Minimalism is certainly not something new, however, each season brings a fresh perspective on this humble way of dressing. Spring/summer 2017 will elevate this aesthetic with sensual cuts and interesting construction details. Try a mini trench dress in a nude or taupe next season, or play with pleats or frills, and look for silhouettes with folds and flounce that draw attention to your best features. Though acclaimed couturier, Naeem Khan, gave us bounds of color this NYFW, there were select pieces from his collection that also showcased how to beautifully mesh sensuality and minimalism. The first look below is a cape gown with hi-lo hemline and drawstring waistline to cinch in the midsection as needed. The widened boat neck and mostly covered upper body give the look classic elegance. There is a sexiness to this gown that is effortless and modest.  The second look, although not minimalist in color also suggests sophisticated sensuality. The higher-than-ever slit at the leg gives the otherwise modest look just enough womanhood without revealing too much. The circular shapes at the mid-section of the gown visually narrow the waist and elongate the body.

Naeem Khan

[Naeem Khan’s collection | Photo Source: Elle]

Even street-style during NYFW reflected minimalism in the chicest way!  Here are a handful of wearable outfit ideas from the streets of New York to kick-start your minimalist wardrobe:

street style fashion

[Street style looks you can wear. | Photo Source: Elle]

3. Utilitarian Influence

There is something about a well tailored uniform-inspired look. We saw this sort of influence this past spring/summer season, and we will continue to see the trend evolve into Spring 2017. NYFW designers such as Calvin Luo showed us just how to make the clean lines and structure of utilitarian style relatable and therefore wearable.
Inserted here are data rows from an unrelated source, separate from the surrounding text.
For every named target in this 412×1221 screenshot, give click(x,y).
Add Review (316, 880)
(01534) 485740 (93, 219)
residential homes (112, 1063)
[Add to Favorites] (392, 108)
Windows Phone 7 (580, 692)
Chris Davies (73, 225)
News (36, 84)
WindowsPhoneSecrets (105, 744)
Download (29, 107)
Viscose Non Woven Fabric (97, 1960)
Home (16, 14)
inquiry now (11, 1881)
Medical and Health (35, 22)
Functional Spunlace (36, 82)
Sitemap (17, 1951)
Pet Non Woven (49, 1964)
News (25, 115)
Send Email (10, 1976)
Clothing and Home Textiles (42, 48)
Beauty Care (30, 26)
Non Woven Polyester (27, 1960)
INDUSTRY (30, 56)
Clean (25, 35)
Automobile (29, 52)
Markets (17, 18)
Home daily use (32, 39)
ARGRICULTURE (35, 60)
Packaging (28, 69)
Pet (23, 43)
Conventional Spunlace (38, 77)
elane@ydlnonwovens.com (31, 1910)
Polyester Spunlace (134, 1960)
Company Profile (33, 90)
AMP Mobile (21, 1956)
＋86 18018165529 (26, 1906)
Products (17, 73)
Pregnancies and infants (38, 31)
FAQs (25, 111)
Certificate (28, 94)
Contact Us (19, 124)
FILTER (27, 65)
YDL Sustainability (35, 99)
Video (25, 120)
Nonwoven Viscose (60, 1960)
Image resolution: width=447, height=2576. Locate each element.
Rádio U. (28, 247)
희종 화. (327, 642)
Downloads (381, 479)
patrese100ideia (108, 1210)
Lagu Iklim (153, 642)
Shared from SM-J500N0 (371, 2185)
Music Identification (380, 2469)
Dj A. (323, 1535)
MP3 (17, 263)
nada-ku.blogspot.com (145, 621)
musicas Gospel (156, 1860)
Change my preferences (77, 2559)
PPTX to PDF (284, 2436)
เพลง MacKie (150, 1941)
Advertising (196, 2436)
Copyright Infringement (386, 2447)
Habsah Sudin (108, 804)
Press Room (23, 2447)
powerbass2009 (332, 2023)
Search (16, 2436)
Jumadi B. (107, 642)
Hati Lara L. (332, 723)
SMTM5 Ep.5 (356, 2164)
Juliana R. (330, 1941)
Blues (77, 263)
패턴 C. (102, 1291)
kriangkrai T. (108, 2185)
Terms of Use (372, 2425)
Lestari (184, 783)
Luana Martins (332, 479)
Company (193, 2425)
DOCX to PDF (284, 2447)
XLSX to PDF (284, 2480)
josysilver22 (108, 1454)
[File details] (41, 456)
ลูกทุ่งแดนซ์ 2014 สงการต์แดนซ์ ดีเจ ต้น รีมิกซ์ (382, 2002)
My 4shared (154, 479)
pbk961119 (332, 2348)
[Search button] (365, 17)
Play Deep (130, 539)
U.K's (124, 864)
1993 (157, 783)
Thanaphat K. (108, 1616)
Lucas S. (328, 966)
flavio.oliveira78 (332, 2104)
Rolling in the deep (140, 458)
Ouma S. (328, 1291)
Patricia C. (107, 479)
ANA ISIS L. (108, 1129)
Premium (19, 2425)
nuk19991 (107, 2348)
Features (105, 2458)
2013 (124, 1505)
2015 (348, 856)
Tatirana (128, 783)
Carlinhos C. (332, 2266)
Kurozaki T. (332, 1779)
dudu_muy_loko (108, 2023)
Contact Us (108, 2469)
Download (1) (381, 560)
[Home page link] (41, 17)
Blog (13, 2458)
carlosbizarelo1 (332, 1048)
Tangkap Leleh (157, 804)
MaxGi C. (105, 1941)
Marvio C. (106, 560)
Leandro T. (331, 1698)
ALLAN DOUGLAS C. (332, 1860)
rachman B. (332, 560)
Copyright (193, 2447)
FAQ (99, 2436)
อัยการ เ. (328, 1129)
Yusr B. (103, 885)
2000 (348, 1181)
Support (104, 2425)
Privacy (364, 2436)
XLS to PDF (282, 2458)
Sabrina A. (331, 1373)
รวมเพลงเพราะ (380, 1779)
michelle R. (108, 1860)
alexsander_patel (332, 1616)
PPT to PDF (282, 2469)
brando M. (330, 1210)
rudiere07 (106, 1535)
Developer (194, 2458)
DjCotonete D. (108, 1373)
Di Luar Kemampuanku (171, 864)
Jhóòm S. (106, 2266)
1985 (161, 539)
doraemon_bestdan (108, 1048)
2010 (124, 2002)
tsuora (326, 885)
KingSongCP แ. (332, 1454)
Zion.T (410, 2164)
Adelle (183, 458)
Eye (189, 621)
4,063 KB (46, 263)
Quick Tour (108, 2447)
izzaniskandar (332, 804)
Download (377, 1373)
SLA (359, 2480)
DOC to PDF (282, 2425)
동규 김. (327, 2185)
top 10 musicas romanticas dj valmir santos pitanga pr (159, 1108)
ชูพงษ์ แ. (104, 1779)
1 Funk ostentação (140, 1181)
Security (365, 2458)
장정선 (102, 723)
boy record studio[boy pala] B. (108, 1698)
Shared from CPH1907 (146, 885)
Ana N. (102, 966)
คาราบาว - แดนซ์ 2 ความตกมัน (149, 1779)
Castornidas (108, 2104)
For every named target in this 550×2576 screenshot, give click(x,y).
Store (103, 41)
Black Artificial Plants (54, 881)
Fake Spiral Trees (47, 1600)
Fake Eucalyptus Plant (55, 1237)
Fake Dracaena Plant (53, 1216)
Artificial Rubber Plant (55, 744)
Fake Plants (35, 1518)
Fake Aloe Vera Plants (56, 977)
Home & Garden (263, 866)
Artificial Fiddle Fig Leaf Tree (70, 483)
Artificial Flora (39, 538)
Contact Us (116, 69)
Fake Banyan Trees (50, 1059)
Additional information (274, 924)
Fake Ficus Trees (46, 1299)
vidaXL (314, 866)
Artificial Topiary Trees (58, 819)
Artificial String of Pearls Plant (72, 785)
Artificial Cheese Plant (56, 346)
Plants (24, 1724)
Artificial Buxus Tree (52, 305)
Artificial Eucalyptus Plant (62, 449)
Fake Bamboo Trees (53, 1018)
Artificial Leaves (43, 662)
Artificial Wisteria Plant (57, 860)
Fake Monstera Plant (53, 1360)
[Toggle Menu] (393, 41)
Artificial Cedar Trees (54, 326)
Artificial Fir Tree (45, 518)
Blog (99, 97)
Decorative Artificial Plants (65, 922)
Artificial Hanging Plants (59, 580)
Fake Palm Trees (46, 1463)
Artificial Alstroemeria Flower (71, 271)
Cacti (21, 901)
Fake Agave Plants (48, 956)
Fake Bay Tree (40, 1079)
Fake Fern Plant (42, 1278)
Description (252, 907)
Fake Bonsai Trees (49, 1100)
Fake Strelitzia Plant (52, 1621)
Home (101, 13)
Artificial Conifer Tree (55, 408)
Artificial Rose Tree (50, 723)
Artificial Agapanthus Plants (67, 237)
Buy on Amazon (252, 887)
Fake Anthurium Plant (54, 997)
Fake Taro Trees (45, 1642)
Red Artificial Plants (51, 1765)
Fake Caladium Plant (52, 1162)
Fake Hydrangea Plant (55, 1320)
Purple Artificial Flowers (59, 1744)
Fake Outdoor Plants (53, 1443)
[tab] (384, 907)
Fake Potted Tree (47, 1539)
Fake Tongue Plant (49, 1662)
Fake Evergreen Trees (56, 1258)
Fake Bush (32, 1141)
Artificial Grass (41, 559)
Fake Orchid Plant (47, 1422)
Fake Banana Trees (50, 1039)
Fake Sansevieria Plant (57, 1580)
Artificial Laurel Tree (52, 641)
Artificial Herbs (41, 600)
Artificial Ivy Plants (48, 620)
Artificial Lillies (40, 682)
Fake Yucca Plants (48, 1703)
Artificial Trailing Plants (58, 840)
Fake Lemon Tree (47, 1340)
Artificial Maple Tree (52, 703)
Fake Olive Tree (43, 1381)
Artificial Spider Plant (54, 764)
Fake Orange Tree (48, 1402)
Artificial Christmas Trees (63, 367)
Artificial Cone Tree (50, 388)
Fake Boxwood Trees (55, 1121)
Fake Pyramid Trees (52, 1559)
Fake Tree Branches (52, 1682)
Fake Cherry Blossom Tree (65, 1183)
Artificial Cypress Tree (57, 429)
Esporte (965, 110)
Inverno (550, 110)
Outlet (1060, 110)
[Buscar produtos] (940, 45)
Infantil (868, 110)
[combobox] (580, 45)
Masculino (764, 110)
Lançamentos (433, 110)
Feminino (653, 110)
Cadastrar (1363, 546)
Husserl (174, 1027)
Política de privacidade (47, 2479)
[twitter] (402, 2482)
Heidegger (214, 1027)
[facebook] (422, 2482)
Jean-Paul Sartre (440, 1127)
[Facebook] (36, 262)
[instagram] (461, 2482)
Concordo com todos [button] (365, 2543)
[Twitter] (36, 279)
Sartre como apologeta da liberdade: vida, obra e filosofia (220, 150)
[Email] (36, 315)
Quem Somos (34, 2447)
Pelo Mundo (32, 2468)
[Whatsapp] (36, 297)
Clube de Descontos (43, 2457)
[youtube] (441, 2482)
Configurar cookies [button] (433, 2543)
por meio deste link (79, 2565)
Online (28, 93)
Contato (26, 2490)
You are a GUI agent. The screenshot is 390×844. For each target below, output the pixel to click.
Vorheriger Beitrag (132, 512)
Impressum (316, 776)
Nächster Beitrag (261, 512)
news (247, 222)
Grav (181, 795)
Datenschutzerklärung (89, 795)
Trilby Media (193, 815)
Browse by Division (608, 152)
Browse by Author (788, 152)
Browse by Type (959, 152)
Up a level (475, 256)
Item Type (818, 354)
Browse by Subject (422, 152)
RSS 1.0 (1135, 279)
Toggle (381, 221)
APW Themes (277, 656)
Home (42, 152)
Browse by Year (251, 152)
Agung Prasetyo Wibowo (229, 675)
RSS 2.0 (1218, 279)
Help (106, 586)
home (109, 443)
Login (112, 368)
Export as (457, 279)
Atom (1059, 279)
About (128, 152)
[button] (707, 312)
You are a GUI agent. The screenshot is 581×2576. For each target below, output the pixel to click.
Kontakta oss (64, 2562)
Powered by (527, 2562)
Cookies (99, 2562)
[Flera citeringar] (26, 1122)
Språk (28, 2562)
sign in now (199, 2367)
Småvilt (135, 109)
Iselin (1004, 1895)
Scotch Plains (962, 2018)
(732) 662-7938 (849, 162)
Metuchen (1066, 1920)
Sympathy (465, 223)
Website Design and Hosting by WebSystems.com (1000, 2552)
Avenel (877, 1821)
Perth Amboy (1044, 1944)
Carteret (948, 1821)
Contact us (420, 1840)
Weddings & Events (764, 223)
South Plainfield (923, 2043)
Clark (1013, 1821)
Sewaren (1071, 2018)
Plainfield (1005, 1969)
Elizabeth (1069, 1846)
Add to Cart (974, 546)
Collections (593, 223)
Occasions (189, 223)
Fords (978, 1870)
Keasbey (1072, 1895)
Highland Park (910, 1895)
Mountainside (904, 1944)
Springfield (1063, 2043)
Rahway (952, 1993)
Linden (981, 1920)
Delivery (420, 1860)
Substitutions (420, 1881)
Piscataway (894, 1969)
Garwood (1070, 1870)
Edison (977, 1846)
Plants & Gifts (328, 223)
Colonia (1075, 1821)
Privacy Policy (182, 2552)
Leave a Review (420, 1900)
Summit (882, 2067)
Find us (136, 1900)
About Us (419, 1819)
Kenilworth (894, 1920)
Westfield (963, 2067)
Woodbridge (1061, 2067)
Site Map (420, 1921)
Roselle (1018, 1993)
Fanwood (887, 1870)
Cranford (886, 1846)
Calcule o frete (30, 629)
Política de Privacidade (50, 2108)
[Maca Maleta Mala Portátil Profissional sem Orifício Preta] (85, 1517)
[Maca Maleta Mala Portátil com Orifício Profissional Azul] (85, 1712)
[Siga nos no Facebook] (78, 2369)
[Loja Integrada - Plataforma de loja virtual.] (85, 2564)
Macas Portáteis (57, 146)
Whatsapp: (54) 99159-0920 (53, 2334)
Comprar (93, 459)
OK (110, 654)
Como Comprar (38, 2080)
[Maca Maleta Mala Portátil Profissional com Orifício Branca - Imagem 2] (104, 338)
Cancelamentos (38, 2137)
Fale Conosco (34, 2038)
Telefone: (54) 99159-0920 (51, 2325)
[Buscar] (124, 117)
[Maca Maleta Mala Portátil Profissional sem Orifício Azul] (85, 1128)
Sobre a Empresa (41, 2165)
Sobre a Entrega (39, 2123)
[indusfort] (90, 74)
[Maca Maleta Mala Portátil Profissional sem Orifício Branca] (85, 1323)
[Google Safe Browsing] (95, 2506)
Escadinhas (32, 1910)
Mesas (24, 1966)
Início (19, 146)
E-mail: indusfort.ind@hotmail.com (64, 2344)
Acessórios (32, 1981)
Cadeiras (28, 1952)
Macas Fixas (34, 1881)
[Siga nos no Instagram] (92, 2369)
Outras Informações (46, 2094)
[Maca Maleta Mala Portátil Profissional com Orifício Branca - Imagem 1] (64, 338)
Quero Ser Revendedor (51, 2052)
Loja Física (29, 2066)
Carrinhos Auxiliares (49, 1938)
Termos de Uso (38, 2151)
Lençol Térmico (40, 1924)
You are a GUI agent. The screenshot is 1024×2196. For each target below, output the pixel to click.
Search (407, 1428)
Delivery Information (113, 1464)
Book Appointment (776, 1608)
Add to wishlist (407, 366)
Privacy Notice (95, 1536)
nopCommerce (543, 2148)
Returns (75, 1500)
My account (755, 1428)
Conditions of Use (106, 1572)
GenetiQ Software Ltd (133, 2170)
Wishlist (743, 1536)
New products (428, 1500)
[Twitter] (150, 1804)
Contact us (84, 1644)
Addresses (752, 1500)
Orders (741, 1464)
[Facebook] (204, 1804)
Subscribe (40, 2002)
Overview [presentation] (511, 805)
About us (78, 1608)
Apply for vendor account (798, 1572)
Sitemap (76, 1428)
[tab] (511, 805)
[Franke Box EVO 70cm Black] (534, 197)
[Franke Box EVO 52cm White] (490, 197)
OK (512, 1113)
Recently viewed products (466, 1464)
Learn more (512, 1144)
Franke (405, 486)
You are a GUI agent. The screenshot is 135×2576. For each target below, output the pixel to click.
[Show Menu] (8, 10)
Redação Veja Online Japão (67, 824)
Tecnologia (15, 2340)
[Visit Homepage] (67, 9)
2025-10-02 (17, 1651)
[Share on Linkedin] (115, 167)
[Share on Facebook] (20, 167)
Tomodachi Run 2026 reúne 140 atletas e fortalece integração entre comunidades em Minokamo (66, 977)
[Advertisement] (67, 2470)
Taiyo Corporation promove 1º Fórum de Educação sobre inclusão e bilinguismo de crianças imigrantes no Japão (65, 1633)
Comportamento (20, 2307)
Calvin Luo incorporated utilitarian influence with deconstructed silhouettes, unbuttoned and hung off the shoulders to bend the rules of uniform looks. A clean, crisp color palette gave each silhouette a sense of serenity. The female models wore cornrow braids to keep hair off the face and gave the overall looks some edge. Makeup was kept mainly natural, with emphasis on heavy kohl covered eyes and just-kissed coral pink lips. For men, uniformity appeared in navy-like V-necks and belted boxy dress shirts as well as socks pulled up to the shins.

calvin luo

[Calvin Luo’s collection. | Photo Source: Women’s Wear Daily]

The most wearable elements of Luo’s collection, at least in our opinion, are the deconstructed Oxfords that show off just enough shoulder, military inspired Spring jackets and shirt silhouettes in calming tones of serenity blue and snowy white, down-to-there V-necks in fully covered dresses; and for the guys, crew, and V-necks, all white, shirts buttoned right up to the very top collar, and boxy silhouettes that hint at the male body form with belts and cinches at the waist.

The shows were truly inspiring this season, leaving our India.com fashion crew hopeful for the future. This year has been challenging all around the globe, with economic and political ups and downs, and saddening news of lives lost and increased fear. Seeing how such real matters impact fashion and then how designers have purposefully infused pops of wishful color and soothing silhouettes into their collections, is truly encouraging. What we see on the runway may appear far off from what is comfortable, but if we take a closer look at the innuendos buried within each design, it becomes easier to see how relevant, and therefore, wearable fashion can be.